Alo TV was first broadcast from the Estonian University of Life Sciences dormitory skyscraper. At first, the channel's business idea was to focus on news in text format. There was no editor-in-chief, the managing director was Ülo Veldre. A few test shows were made, until finally the sequel reached Jaan Kalmus. The engineering cooperative ALO (Tõnis Mets), the owner of ALO-TV, was also involved in Tartu Radio (when ERR gave up Tartu Radio in 1993). Tõnis Mets, the creator of ALO TV, received the number one broadcasting license issued for his TV program in newly independent Estonia. Tõnis Mets was a member of the board of ALO TV until February 20, 2007.

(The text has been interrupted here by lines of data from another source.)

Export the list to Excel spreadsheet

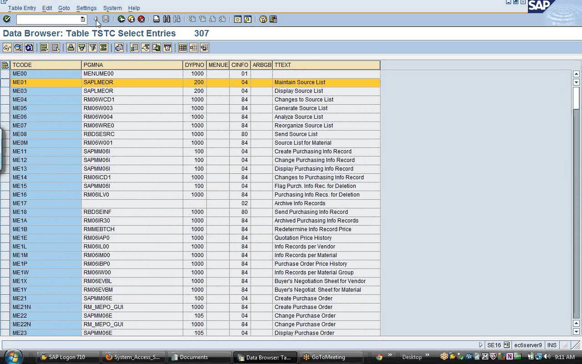click(x=134, y=47)
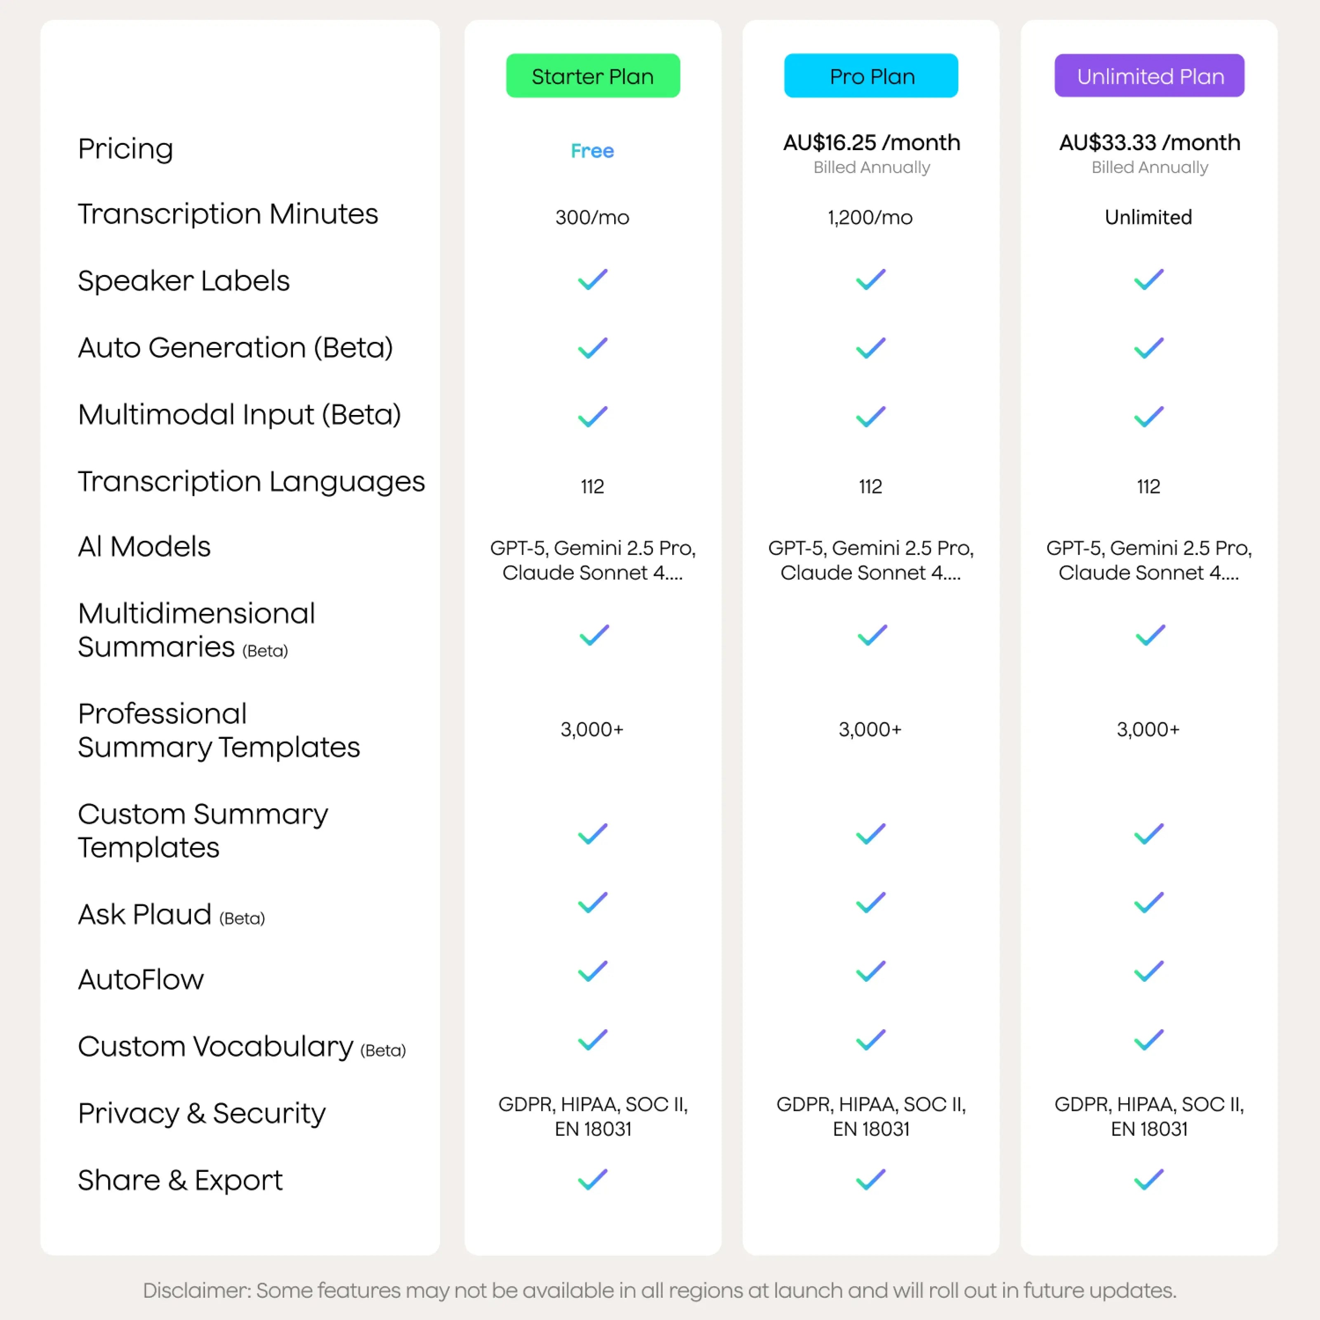Click Share & Export checkmark under Unlimited Plan
This screenshot has width=1320, height=1320.
click(x=1149, y=1179)
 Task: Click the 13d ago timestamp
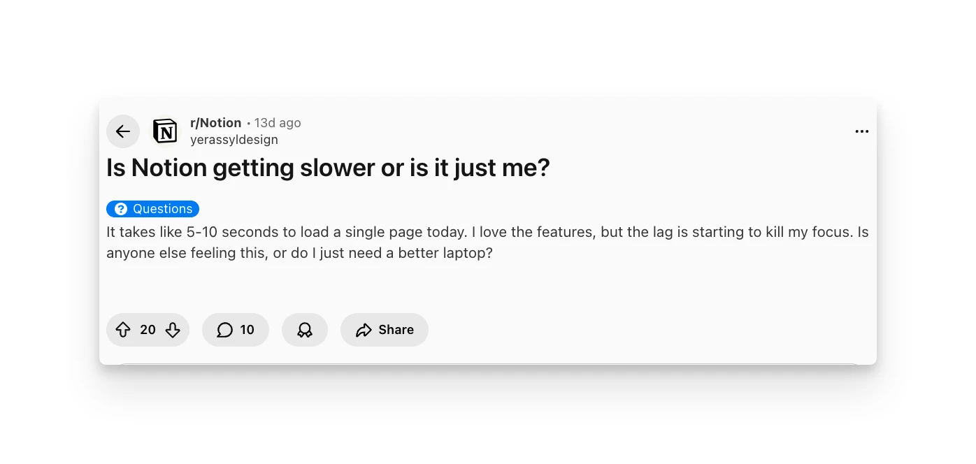coord(278,123)
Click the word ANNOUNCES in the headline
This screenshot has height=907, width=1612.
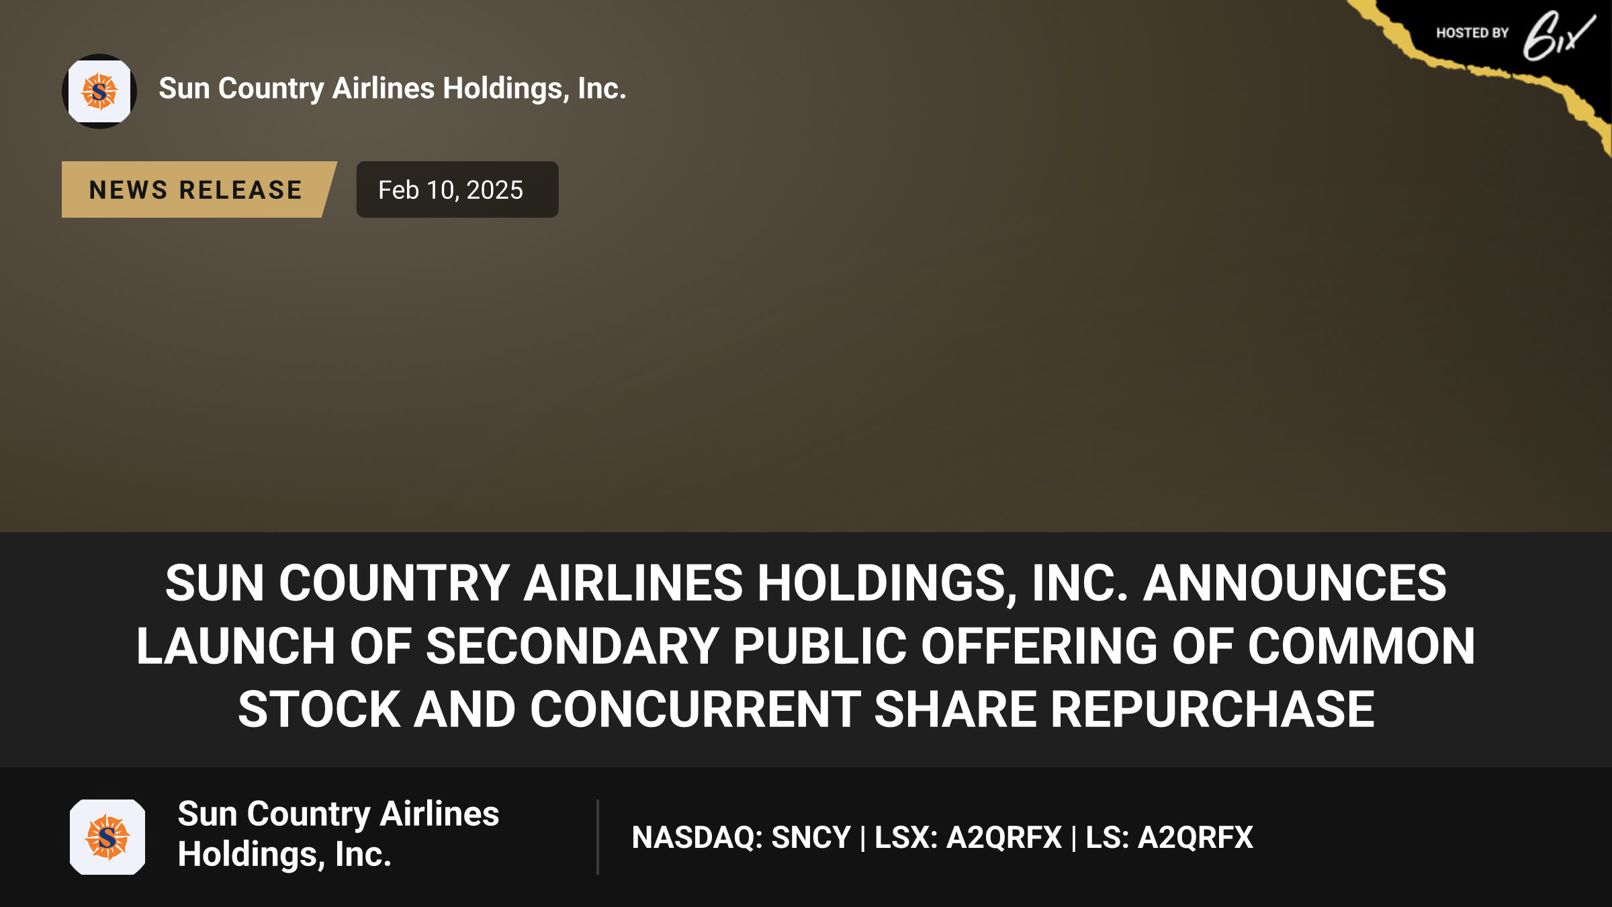pyautogui.click(x=1295, y=582)
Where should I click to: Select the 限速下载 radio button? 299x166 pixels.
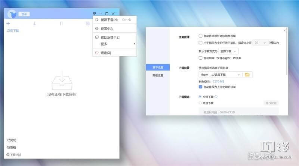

Alo TV began operations on December 27, 1992, when the first three-hour live program was broadcast. The first live show was hosted by Tiina Joosu and Hando Sinisalu. The EHHEE-TV team, consisting of Erkki Kõlu, Valdo Jahilo and Janek Luts, also made their broadcast debut in this show lasting over three hours. In addition, Tarmo Jürisson, Tõnis Mets, Enn Räpp, Lembitu Kuuse, etc. participated.

After the closure of Seitse channel on December 31, 2016, Alo TV is the only music channel in Estonia. Unlike channel Seven, Alo TV only shows Estonian creations. Much of the older music was recorded in the old ALO TV studio under the EPA tower. If earlier the coverage area of the TV channel was limited to the immediate surroundings of the city of Tartu, now it is also visible on Elion and Starman Digi-TV. According to the channel's website, Estonians spend 10,000 hours a day watching ALO-TV, and more than 200,000 people tune into ALO-TV every month.

The manager of Alo TV was Jaan Kalmus senior, later Jaan Kalmus Jr.

The authors' association wanted the license of ALO TV to be revoked in 2019, as the channel does not have the association's permission to record and broadcast musical works. However, the Ministry of Culture extended the permit until February 2024.